Microsoft Corp. on Tuesday denied allegations that it had withheld the names of witnesses it had previously selected from the nine dissenting states and the District of Columbia in an effort to obtain some tactical advantage.
Microsofts response follows a hard-hitting request on Monday from the dissenting states who asked Washington District Court Judge Colleen Kollar-Kotelly to issue an emergency order striking 18 of the 23 new fact witnesses named in Microsofts final witness list submitted late last week.
In an eight-page statement of fact posted by the Court on Tuesday, Microsoft said that “in nearly every instance, the new witnesses added to Microsofts final witness list were not selected by Microsoft until the week (and, in most cases, the very day or one day before) the parties exchanged final witness lists.
“That the non-settling States were able to identify the majority of their fact witnesses when they submitted their proposed remedy to the Court on December 7, 2001 should come as no surprise. The non-settling States fact witnesses are employees of the very Microsoft competitors who have spent months crafting the “relief” now advanced by the non-settling States and who would be the principal beneficiaries of such relief if entered by the Court,” Microsoft said.
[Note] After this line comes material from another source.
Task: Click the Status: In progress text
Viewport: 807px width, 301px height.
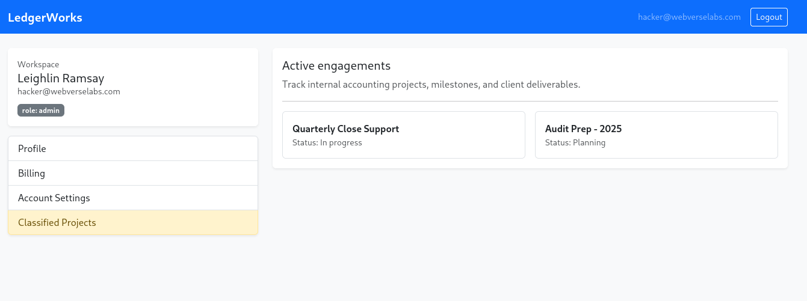Action: pyautogui.click(x=327, y=142)
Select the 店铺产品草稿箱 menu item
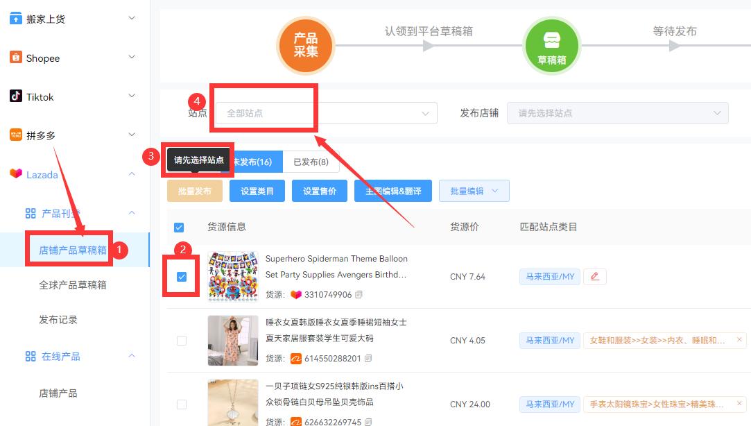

The non-settling States had began working with competitors like America Online, Sun Microsystems Inc., Oracle Corp., Novell Inc. and Real Networks last fall, while Microsoft was still engaged in around-the-clock mediation with the DOJ. At that time the two sides were attempting to settle the case in accordance with the Courts instructions, the latest filing alleges.
In contrast, Microsofts witness list was thus reactive and was built from knowledge obtained during discovery from the non-settling States and third parties concerning the issues the non-settling States intend to pursue at trial, Microsoft said.
“Microsofts final witness list constitutes the best efforts of Microsofts counsel to represent the interests of its client, while working nonstop since November 6, 2001 to do everything humanly possible to prepare for trial under the aggressive timetable established by the Court,” the filing said.
Microsoft had been unable to even begin identifying its fact witnesses, particularly its third-party witnesses, until after it had received the non-settling States proposed judgment and preliminary witness list on December 7, 2001.
“The preliminary witness list that Microsoft served on December 12, 2001 thus was Microsofts first attempt to identify its fact witnesses, after having examined the States sweeping and draconian proposed remedy and preliminary witness list for only five days,” it said.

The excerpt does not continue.